What you need to do:
Identify all lines of the data containing the string "computer" and copy them.

[Collected data entries]
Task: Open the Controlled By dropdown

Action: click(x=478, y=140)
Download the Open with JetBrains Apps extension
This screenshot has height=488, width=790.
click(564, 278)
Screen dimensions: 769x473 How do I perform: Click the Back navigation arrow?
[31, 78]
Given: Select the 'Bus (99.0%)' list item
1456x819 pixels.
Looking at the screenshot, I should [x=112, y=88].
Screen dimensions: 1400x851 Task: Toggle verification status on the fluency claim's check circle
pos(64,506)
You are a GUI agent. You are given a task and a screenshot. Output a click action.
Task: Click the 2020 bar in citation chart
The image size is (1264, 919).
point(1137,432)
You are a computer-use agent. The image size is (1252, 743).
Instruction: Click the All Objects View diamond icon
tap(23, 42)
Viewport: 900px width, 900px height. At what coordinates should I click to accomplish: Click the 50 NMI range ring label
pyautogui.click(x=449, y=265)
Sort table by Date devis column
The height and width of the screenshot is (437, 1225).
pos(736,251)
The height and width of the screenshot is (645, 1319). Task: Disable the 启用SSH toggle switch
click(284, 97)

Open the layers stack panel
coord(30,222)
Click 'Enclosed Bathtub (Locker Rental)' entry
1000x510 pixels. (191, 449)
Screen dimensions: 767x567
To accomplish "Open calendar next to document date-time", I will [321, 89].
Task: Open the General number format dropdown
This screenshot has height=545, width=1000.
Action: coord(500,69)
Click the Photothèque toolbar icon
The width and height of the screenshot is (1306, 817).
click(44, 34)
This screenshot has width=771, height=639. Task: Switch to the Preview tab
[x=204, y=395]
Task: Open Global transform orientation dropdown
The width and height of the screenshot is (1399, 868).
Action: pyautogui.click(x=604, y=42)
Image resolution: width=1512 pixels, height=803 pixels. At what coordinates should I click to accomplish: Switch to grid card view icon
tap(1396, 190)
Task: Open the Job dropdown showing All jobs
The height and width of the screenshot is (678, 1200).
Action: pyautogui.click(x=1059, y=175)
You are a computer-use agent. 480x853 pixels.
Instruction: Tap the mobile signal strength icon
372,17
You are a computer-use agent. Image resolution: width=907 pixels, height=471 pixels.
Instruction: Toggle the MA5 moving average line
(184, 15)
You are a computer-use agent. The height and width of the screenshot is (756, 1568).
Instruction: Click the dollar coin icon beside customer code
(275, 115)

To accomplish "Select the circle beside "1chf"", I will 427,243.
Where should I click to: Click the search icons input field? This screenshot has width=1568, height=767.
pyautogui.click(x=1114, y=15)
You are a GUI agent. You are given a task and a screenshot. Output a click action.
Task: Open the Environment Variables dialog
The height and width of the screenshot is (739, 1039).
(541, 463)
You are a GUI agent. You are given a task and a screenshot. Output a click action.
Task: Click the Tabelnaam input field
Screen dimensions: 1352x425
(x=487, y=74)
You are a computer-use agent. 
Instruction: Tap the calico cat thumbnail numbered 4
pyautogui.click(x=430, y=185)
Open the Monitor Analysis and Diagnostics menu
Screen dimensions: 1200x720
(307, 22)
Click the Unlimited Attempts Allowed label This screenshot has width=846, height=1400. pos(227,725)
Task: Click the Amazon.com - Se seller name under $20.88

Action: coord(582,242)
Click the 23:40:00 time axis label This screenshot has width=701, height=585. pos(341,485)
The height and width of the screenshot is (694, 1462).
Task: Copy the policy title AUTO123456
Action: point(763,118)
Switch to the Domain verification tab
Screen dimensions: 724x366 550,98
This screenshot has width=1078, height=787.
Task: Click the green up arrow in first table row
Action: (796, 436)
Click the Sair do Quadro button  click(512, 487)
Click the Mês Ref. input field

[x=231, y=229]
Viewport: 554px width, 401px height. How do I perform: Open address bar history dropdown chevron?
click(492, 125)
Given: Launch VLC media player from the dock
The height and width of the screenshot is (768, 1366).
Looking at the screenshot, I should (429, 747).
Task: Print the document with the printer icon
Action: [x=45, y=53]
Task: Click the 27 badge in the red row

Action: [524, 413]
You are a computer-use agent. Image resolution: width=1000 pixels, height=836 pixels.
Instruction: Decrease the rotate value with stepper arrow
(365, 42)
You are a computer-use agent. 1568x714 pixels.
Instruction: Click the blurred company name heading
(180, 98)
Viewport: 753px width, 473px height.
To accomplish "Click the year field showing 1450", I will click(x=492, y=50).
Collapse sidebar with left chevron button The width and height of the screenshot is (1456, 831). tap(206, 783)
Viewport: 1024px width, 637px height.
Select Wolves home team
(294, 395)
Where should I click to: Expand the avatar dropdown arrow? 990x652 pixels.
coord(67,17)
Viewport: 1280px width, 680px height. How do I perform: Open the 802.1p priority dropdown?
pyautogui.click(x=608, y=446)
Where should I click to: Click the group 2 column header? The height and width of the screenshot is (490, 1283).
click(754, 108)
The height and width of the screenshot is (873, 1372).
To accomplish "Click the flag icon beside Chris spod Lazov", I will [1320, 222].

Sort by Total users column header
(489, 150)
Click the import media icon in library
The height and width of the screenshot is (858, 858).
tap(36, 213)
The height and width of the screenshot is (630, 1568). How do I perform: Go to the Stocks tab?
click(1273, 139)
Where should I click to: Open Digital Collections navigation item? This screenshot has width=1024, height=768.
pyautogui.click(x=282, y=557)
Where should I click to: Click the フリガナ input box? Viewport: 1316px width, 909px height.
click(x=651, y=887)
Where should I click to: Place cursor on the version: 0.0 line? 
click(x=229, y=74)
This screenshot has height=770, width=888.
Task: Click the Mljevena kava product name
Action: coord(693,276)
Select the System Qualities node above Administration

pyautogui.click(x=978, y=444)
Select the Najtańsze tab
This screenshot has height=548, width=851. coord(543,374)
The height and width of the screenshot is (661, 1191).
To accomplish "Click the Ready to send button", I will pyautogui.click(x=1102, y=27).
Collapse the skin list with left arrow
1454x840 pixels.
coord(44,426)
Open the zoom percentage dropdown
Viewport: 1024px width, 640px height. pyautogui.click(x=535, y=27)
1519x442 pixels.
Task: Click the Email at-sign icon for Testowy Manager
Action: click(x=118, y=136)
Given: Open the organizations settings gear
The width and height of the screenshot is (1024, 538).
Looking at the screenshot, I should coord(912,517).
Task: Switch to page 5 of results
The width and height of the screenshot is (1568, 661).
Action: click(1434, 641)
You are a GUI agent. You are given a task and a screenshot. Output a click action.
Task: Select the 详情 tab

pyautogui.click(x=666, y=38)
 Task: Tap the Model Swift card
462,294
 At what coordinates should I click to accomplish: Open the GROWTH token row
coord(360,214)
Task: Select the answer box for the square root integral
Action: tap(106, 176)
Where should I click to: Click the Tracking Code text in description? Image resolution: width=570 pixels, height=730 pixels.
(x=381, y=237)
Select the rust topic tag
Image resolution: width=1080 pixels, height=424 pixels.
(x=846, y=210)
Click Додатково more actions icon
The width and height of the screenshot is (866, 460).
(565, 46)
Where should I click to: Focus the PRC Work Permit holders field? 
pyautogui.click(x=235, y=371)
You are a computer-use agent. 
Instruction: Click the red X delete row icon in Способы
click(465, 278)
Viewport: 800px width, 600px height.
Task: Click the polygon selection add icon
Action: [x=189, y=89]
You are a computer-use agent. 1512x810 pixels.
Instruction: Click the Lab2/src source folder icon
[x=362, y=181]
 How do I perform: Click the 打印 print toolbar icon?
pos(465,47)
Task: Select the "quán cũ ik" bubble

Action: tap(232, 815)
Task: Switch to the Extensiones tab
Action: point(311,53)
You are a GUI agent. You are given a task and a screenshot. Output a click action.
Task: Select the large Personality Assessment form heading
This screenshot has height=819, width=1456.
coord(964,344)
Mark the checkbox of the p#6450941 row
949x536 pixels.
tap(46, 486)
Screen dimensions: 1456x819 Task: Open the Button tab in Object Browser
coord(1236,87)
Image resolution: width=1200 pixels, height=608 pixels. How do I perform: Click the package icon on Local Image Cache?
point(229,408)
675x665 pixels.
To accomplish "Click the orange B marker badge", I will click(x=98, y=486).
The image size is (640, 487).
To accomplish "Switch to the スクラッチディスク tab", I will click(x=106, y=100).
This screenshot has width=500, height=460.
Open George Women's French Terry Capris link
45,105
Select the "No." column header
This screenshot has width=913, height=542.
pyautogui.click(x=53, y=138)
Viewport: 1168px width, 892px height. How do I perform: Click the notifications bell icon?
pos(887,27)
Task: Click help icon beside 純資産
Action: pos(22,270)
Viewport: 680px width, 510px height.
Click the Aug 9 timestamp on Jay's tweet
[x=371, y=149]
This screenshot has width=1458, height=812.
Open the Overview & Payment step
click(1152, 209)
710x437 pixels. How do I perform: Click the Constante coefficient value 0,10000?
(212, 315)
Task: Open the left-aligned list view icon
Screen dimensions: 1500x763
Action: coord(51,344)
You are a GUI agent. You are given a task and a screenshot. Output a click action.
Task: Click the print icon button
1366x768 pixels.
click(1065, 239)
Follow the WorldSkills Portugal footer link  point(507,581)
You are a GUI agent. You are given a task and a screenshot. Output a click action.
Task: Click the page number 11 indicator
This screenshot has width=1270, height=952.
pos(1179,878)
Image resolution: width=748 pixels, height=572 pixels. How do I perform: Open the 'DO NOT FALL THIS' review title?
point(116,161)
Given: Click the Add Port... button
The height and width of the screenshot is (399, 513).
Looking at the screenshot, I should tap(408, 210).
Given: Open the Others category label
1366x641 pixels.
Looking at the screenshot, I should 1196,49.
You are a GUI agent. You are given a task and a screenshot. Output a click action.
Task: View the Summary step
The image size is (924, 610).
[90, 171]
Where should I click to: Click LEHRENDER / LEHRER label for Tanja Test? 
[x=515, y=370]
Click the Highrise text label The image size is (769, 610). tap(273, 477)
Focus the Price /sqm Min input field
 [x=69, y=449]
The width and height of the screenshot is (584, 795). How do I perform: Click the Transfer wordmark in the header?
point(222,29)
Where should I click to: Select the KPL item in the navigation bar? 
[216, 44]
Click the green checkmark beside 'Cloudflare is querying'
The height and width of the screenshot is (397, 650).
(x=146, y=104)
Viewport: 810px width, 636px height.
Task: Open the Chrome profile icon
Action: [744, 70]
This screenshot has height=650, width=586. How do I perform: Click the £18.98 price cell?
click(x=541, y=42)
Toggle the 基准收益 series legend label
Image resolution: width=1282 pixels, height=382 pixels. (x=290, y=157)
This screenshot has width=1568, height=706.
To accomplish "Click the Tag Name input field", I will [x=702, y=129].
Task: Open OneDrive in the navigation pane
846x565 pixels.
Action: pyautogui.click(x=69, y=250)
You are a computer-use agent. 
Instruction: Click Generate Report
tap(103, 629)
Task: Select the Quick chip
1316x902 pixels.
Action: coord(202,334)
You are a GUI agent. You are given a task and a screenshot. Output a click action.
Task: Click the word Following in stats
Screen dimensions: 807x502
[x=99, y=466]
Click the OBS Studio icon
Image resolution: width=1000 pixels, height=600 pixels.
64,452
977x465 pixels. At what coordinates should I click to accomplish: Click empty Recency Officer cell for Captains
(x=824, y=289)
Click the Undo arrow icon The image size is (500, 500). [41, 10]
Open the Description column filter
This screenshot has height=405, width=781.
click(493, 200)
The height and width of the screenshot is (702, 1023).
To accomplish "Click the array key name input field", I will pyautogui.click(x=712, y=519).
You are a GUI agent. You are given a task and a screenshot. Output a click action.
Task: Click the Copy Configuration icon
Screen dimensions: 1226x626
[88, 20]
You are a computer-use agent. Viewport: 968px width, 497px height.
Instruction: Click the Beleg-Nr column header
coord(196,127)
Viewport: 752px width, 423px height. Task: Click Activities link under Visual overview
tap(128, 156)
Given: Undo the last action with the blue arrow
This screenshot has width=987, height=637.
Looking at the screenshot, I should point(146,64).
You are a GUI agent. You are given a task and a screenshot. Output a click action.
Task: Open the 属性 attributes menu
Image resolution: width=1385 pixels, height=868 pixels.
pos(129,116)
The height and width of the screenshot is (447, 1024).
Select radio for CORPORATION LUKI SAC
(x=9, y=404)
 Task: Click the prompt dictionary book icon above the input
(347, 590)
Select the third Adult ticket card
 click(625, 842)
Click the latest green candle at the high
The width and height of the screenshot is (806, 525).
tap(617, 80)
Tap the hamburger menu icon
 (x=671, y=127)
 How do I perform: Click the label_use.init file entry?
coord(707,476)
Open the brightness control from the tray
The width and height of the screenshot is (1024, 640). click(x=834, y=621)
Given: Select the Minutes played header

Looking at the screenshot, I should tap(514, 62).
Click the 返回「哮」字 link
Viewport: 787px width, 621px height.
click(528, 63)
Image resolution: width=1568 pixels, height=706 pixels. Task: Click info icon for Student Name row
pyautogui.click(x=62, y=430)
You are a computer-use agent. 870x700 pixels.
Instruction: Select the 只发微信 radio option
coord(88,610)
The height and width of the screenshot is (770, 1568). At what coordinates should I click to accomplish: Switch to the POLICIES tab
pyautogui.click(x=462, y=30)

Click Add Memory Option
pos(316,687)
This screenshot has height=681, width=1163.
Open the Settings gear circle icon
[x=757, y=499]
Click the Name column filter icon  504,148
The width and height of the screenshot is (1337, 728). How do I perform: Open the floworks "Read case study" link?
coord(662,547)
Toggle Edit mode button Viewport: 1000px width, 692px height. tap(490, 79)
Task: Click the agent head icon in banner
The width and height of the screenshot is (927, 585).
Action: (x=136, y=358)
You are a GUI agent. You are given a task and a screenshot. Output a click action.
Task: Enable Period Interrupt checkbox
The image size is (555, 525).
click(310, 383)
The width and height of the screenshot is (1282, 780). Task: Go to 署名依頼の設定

Answer to the exercise:
You are a computer-use agent. The image size is (1252, 743).
You are a computer-use agent. 480x853 pixels.
You are a computer-use agent. Image resolution: width=907 pixels, height=471 pixels.
You are a computer-use agent. The height and width of the screenshot is (756, 1568).
You are a computer-use agent. 
You are a computer-use agent. Image resolution: width=1000 pixels, height=836 pixels.
You are a computer-use agent. 1568x714 pixels.
You are a computer-use agent. 
You are a computer-use agent. 1512x810 pixels.
You are a computer-use agent. 
You are a computer-use agent. Viewport: 968px width, 497px height.
You are a computer-use agent. 870x700 pixels.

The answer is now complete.